As COVID-19 continues to be an ever-present concern, we are on the cusp of another more familiar virus that will soon be vying for our attention — influenza.
The Centers for Disease Control and Prevention (CDC) estimates that over the past five years, an average of 32.6 million Americans a year had symptoms related to the flu. Since 2010, each year, the flu has caused between 12,000 and 61,000 deaths.
As we look at the burden COVID-19 has placed on our communities and our hospitals this year, it is more important than ever for each of us to be vigilant in our efforts to stop the spread of communicable diseases.
Protecting against the flu and COVID-19
As a pediatrician, I speak with many parents each day about what the future holds for COVID-19 and especially how we will be affected once the flu arrives — how dangerous will this combination of viruses be? It can be an anxious time for many families but with some simple steps, we can help keep outbreaks contained and keep ourselves well.
Many of these steps have become second nature because of the current pandemic. As flu season begins, make sure you continue following these infection prevention measures and teach your children to do the same:
- Wear face masks in public
- Wash hands frequently with soap and water for at least 20 seconds
- Refrain from physical contact with others
Because these efforts have become a routine part of our day-to-day lives, I am hopeful that our collective effort against coronavirus will also be protective for other wintertime illnesses such as the flu.
Why get the flu vaccine?
There is one other very important weapon we have to fight the flu: vaccination. The CDC recommends everyone over six months of age get a flu vaccination every season, with few exceptions.
The need for vaccination is greater now more than ever. We may not currently have a vaccine for COVID-19, but we do have a vaccine for the flu. The best thing you can do to set your family up for a healthy winter is to get the flu shot and get it early.
Vaccination is even more important if you happen to fall into a high-risk group. According to the CDC, several risk factors can increase your chances of developing serious complications should you get the flu, including:
- Adults 65 years and older, and children younger than 2 years old
- Asthma or chronic lung disease
- Neurologic and neurodevelopment conditions
- Diabetes and other endocrine diseases
- Heart disease or previous stroke
- Kidney disease
- Liver, blood or metabolic disorders
- People who are obese with a body mass index (BMI) of 40 or higher
- People younger than 19 years old on long-term aspirin- or salicylate-containing medications
- People with a weakened immune system due to disease (such as people with HIV or AIDS, or some cancers such as leukemia) or medications (such as those receiving chemotherapy)
- Pregnant women and women up to two weeks after the end of pregnancy
- American Indians and Alaska Natives
- People who live in nursing homes and other long-term care facilities
However, even if you do not fall into one of these more susceptible categories, it is still critical to get the flu shot — remember, anyone can get sick and anyone can face serious complications, regardless of how healthy you may feel today.
We may not currently have a vaccine for COVID-19, but we do have a vaccine for the flu.
The good news is, thanks to a concept we call “herd immunity,” when large numbers of people get vaccinated, it helps protect us all from the virus.
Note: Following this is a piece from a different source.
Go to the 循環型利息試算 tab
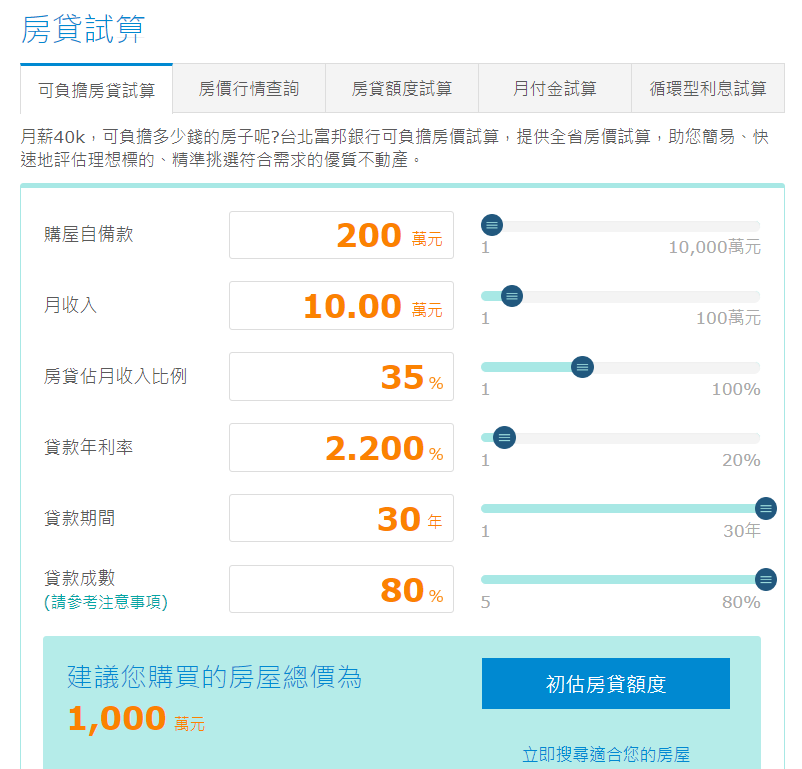 point(708,89)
That means that by getting the vaccine, you not only help protect yourself, but you also help protect your loved ones, friends, coworkers and neighbors who may be high risk for viruses like the flu and COVID-19. For some people, the combination of the flu and COVID-19 could lead to serious complications and hospitalization.
With all the recent attention given to the development of vaccines, my hope is that we will see unprecedented numbers vaccinating against the flu this year and for years to come. During this pandemic and beyond, vaccination is critical to keeping our families, our communities and our world healthy. Let’s all do our part to take care of each other.